Collected data entries:
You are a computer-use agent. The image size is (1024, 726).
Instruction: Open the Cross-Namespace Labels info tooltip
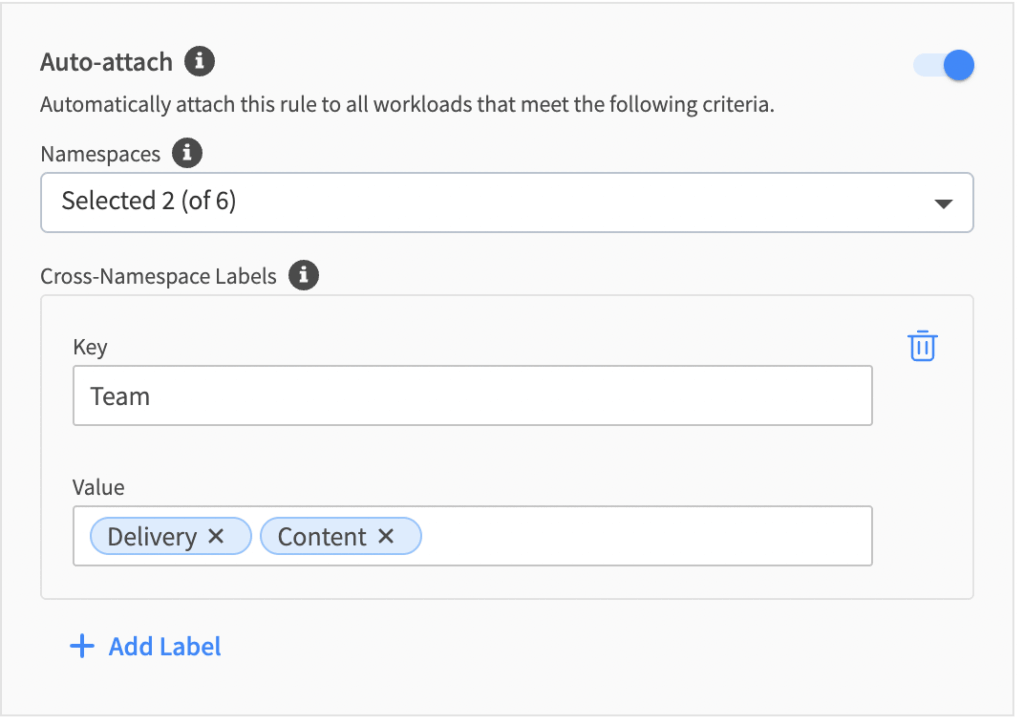pyautogui.click(x=303, y=276)
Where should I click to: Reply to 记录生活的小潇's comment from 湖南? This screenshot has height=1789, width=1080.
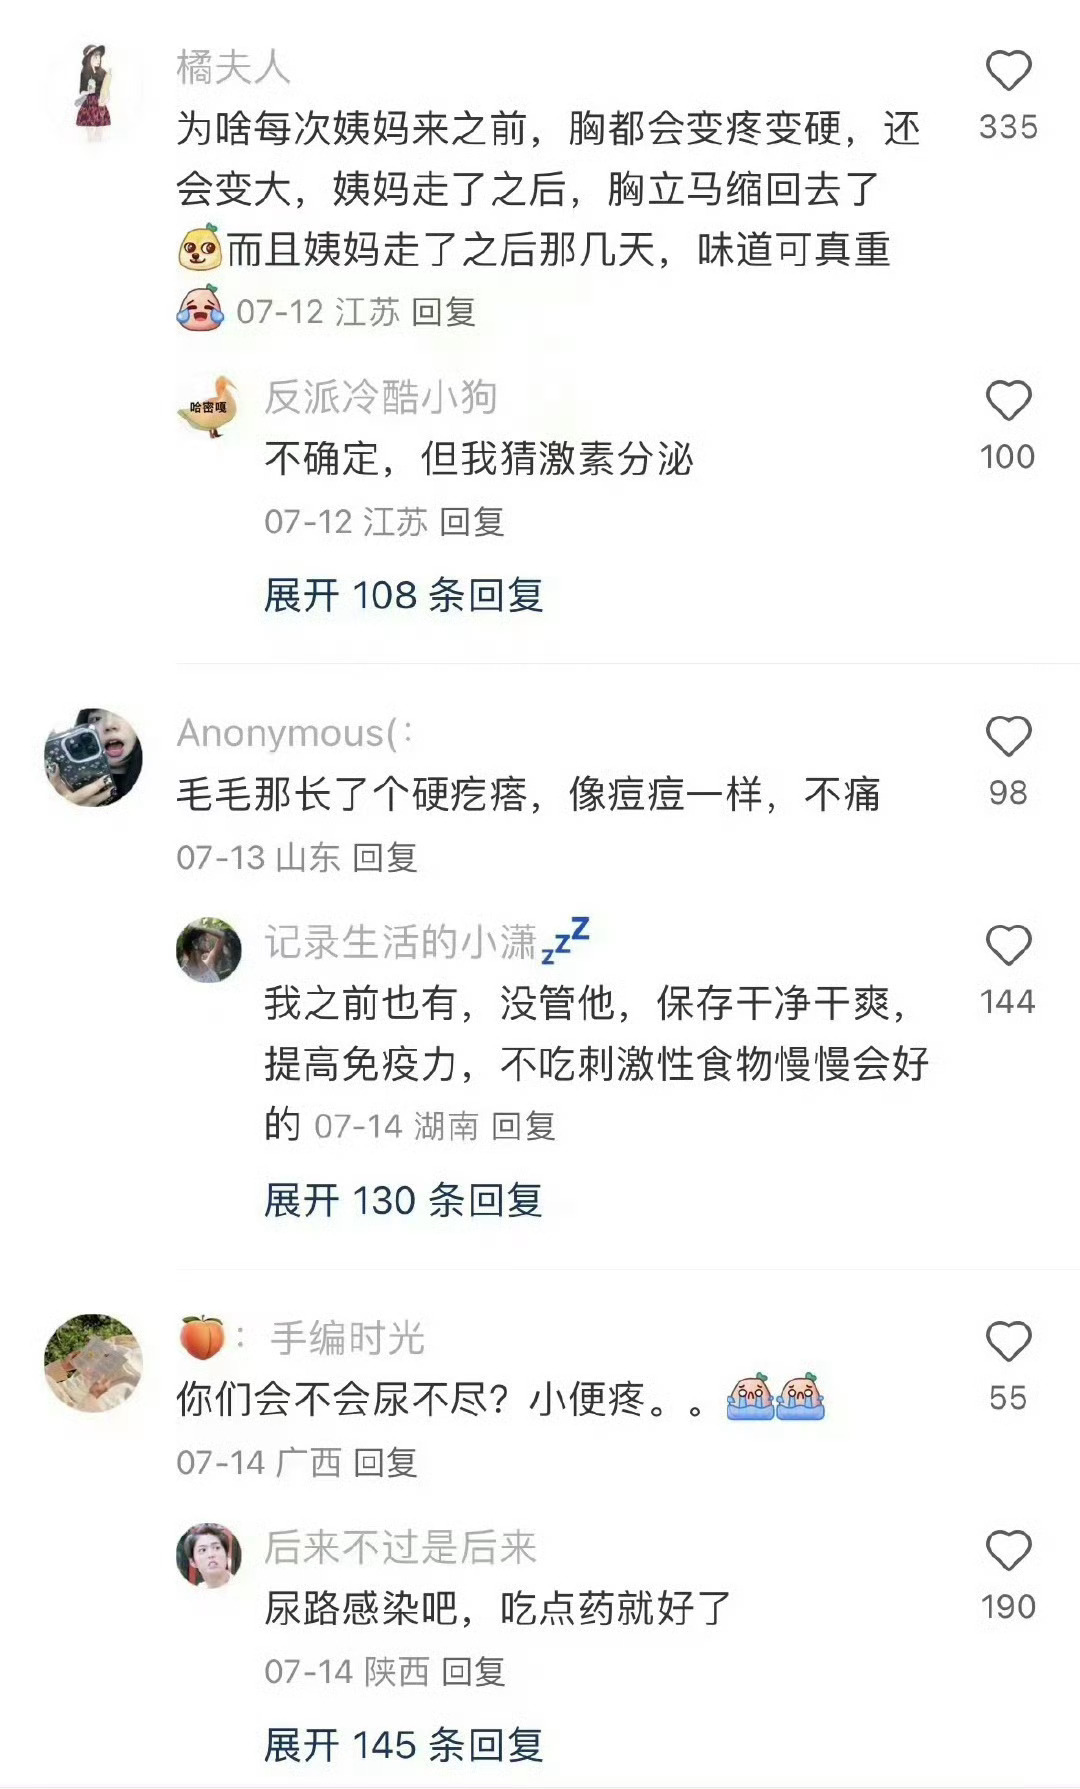523,1127
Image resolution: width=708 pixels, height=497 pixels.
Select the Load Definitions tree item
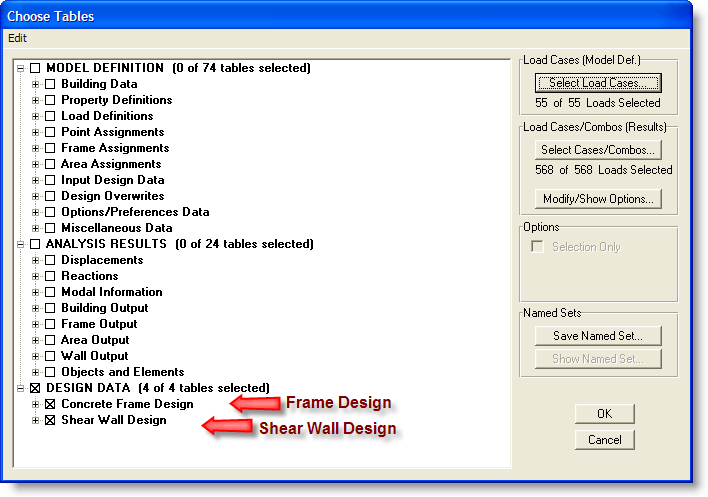pyautogui.click(x=107, y=116)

- **Assignment**:
Give back each entry verbatim but drop its pictures.

- **Result of the exercise**:
You are a computer-use agent. The image size is (1024, 726).
Instruction: Open the Cross-Namespace Labels info tooltip
pyautogui.click(x=303, y=276)
Where should I click to: Reply to 记录生活的小潇's comment from 湖南? This screenshot has height=1789, width=1080.
523,1127
Image resolution: width=708 pixels, height=497 pixels.
Select the Load Definitions tree item
pyautogui.click(x=107, y=116)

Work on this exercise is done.